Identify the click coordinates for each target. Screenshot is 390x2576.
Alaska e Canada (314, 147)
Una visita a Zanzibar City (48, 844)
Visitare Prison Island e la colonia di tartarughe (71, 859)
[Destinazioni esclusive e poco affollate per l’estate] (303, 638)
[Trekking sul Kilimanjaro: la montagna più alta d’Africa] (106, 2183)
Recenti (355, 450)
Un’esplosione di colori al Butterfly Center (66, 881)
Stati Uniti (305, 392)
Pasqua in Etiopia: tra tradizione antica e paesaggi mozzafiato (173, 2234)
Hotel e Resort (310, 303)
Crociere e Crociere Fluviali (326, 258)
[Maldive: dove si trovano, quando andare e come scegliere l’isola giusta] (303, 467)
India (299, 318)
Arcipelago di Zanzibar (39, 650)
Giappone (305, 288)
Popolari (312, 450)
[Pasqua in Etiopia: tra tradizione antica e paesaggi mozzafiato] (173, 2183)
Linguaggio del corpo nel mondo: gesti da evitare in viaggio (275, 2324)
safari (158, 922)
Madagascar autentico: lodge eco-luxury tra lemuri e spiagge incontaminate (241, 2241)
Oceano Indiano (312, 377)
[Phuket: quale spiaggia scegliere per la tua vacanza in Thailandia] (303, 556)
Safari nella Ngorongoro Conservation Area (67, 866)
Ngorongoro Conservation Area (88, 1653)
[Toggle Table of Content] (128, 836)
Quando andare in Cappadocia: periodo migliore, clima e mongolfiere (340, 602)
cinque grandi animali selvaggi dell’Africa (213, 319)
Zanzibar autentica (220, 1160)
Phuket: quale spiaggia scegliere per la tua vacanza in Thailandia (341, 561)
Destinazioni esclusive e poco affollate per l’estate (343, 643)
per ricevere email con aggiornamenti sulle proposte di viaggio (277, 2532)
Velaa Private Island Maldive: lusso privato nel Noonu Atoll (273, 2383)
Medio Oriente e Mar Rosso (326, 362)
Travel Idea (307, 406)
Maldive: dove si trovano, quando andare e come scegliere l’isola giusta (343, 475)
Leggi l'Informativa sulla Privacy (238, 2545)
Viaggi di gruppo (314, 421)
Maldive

### WHAT IS NEEDED
Copy the lines above exactly, beginning at the line that has "Crociere e Crociere Fluviali (326, 258)" and stopping after the line that has "Oceano Indiano (312, 377)", and omit the rest.

### ANSWER FOR THIS EXERCISE
Crociere e Crociere Fluviali (326, 258)
[Maldive: dove si trovano, quando andare e come scegliere l’isola giusta] (303, 467)
India (299, 318)
Arcipelago di Zanzibar (39, 650)
Giappone (305, 288)
Popolari (312, 450)
[Pasqua in Etiopia: tra tradizione antica e paesaggi mozzafiato] (173, 2183)
Linguaggio del corpo nel mondo: gesti da evitare in viaggio (275, 2324)
safari (158, 922)
Madagascar autentico: lodge eco-luxury tra lemuri e spiagge incontaminate (241, 2241)
Oceano Indiano (312, 377)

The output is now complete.